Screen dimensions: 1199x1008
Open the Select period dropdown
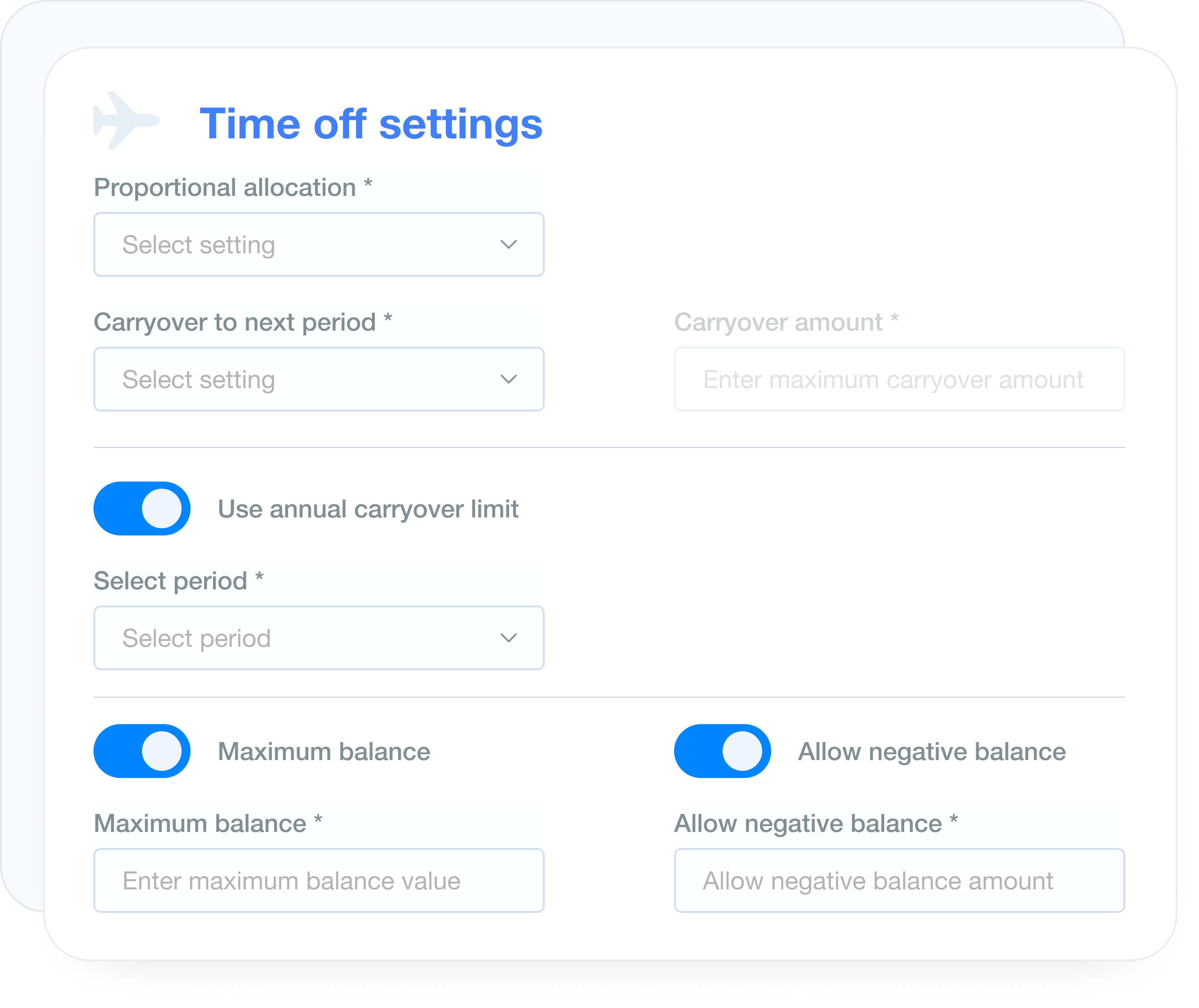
---
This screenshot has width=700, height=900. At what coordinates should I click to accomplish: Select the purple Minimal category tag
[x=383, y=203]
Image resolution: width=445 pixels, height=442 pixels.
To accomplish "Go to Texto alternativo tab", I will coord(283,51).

> [PROBLEM DESCRIPTION]
What you give back should be exactly the lines of the data above from the line with "This screenshot has" through the line with "Image resolution: width=445", both of those included, and nothing more.

> [SOLUTION TO THIS PROBLEM]
This screenshot has width=700, height=900. At what coordinates should I click to accomplish: Select the purple Minimal category tag
[x=383, y=203]
Image resolution: width=445 pixels, height=442 pixels.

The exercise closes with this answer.